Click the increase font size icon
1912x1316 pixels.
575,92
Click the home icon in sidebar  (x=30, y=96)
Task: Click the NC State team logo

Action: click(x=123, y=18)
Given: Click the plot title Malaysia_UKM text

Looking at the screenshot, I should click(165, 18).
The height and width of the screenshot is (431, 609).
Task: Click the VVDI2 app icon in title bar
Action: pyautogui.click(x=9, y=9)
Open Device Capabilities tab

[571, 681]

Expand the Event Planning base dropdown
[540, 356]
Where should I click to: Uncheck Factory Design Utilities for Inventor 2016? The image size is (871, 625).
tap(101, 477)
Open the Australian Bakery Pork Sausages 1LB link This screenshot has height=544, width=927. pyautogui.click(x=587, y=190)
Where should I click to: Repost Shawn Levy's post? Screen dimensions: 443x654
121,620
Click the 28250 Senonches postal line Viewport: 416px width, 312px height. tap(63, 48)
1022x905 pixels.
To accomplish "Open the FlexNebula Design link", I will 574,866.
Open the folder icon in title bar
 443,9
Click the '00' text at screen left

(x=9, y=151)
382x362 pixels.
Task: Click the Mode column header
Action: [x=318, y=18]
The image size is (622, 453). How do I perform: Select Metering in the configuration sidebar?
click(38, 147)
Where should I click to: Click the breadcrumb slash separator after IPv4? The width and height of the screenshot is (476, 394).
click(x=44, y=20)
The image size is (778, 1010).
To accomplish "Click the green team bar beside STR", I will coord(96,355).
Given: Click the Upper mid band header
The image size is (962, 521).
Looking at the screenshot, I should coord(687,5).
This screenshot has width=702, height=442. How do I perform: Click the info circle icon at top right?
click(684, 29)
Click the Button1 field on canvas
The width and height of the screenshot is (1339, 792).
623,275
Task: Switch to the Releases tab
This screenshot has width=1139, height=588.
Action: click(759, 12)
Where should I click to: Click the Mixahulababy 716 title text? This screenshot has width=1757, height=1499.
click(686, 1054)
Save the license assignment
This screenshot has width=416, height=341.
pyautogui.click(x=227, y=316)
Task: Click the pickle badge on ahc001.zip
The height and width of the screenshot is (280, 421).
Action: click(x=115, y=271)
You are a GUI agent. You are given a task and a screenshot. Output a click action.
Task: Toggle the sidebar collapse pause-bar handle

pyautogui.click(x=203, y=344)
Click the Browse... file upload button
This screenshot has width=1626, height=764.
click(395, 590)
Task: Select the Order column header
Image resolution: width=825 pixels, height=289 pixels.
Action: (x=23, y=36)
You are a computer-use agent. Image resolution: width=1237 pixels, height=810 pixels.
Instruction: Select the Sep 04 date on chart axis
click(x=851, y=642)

★ ★ ★ ★

→ Aim
Copy the entries above word for word, starting at the line with "Task: Switch to the Releases tab" and continuing through the last entry.

→ Solution to this exercise
Task: Switch to the Releases tab
This screenshot has width=1139, height=588.
Action: click(759, 12)
Where should I click to: Click the Mixahulababy 716 title text? This screenshot has width=1757, height=1499.
click(686, 1054)
Save the license assignment
This screenshot has width=416, height=341.
pyautogui.click(x=227, y=316)
Task: Click the pickle badge on ahc001.zip
The height and width of the screenshot is (280, 421).
Action: click(x=115, y=271)
You are a GUI agent. You are given a task and a screenshot. Output a click action.
Task: Toggle the sidebar collapse pause-bar handle

pyautogui.click(x=203, y=344)
Click the Browse... file upload button
This screenshot has width=1626, height=764.
click(395, 590)
Task: Select the Order column header
Image resolution: width=825 pixels, height=289 pixels.
Action: (x=23, y=36)
You are a computer-use agent. Image resolution: width=1237 pixels, height=810 pixels.
Instruction: Select the Sep 04 date on chart axis
click(x=851, y=642)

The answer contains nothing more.